Source data
========================================
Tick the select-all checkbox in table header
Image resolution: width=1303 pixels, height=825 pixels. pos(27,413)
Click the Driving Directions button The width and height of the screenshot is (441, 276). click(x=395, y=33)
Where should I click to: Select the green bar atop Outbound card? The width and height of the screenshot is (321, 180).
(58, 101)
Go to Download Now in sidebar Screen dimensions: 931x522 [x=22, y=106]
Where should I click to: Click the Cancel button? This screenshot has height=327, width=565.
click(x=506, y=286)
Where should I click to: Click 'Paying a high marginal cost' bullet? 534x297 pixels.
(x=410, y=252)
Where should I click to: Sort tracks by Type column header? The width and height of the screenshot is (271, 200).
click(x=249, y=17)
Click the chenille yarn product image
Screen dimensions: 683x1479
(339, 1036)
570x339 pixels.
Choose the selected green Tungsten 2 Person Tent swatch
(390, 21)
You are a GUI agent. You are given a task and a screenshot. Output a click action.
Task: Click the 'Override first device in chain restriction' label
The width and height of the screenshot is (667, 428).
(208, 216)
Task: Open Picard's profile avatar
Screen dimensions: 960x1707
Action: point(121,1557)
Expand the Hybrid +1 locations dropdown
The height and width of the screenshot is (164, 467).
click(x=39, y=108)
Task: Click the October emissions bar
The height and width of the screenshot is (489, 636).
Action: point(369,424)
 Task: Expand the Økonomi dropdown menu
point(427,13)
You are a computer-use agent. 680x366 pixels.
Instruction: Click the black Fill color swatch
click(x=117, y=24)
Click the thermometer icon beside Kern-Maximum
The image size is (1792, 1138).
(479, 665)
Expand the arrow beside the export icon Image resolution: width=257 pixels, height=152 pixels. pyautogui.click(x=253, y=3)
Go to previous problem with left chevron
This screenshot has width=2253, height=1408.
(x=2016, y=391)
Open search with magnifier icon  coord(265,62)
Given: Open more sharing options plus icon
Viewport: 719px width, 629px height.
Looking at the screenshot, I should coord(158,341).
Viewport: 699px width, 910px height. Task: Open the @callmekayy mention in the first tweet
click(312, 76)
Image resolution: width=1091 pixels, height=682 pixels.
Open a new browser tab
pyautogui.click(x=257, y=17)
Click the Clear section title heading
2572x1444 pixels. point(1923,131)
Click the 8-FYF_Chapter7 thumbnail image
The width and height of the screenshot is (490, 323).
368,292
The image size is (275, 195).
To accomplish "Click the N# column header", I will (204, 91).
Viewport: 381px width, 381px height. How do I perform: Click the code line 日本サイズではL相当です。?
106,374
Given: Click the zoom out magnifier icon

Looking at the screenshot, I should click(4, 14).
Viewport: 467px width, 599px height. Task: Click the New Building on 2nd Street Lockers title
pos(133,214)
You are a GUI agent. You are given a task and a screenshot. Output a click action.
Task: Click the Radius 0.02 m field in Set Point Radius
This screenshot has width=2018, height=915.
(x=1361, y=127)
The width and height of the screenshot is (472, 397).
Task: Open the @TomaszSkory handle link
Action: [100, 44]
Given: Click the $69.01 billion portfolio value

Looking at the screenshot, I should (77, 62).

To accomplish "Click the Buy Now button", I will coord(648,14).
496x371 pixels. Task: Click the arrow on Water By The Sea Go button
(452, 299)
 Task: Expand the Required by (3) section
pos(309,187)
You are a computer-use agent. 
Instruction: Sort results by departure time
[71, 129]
========================================
Repeat all of the data above line for line, without changing anything.

Tick the select-all checkbox in table header
Image resolution: width=1303 pixels, height=825 pixels. pos(27,413)
Click the Driving Directions button The width and height of the screenshot is (441, 276). click(x=395, y=33)
Where should I click to: Select the green bar atop Outbound card? The width and height of the screenshot is (321, 180).
(58, 101)
Go to Download Now in sidebar Screen dimensions: 931x522 [x=22, y=106]
Where should I click to: Click the Cancel button? This screenshot has height=327, width=565.
click(x=506, y=286)
Where should I click to: Click 'Paying a high marginal cost' bullet? 534x297 pixels.
(x=410, y=252)
Where should I click to: Sort tracks by Type column header? The width and height of the screenshot is (271, 200).
click(x=249, y=17)
Click the chenille yarn product image
Screen dimensions: 683x1479
(339, 1036)
570x339 pixels.
Choose the selected green Tungsten 2 Person Tent swatch
(390, 21)
You are a GUI agent. You are given a task and a screenshot. Output a click action.
Task: Click the 'Override first device in chain restriction' label
The width and height of the screenshot is (667, 428).
(208, 216)
Task: Open Picard's profile avatar
Screen dimensions: 960x1707
Action: point(121,1557)
Expand the Hybrid +1 locations dropdown
The height and width of the screenshot is (164, 467).
click(x=39, y=108)
Task: Click the October emissions bar
The height and width of the screenshot is (489, 636).
Action: point(369,424)
 Task: Expand the Økonomi dropdown menu
point(427,13)
You are a computer-use agent. 680x366 pixels.
Instruction: Click the black Fill color swatch
click(x=117, y=24)
Click the thermometer icon beside Kern-Maximum
The image size is (1792, 1138).
(479, 665)
Expand the arrow beside the export icon Image resolution: width=257 pixels, height=152 pixels. pyautogui.click(x=253, y=3)
Go to previous problem with left chevron
This screenshot has width=2253, height=1408.
(x=2016, y=391)
Open search with magnifier icon  coord(265,62)
Given: Open more sharing options plus icon
Viewport: 719px width, 629px height.
Looking at the screenshot, I should coord(158,341).
Viewport: 699px width, 910px height. Task: Open the @callmekayy mention in the first tweet
click(312, 76)
Image resolution: width=1091 pixels, height=682 pixels.
Open a new browser tab
pyautogui.click(x=257, y=17)
Click the Clear section title heading
2572x1444 pixels. point(1923,131)
Click the 8-FYF_Chapter7 thumbnail image
The width and height of the screenshot is (490, 323).
368,292
The image size is (275, 195).
To accomplish "Click the N# column header", I will (204, 91).
Viewport: 381px width, 381px height. How do I perform: Click the code line 日本サイズではL相当です。?
106,374
Given: Click the zoom out magnifier icon

Looking at the screenshot, I should click(4, 14).
Viewport: 467px width, 599px height. Task: Click the New Building on 2nd Street Lockers title
pos(133,214)
You are a GUI agent. You are given a task and a screenshot. Output a click action.
Task: Click the Radius 0.02 m field in Set Point Radius
This screenshot has width=2018, height=915.
(x=1361, y=127)
The width and height of the screenshot is (472, 397).
Task: Open the @TomaszSkory handle link
Action: [100, 44]
Given: Click the $69.01 billion portfolio value

Looking at the screenshot, I should (77, 62).

To accomplish "Click the Buy Now button", I will coord(648,14).
496x371 pixels. Task: Click the arrow on Water By The Sea Go button
(452, 299)
 Task: Expand the Required by (3) section
pos(309,187)
You are a computer-use agent. 
Instruction: Sort results by departure time
[71, 129]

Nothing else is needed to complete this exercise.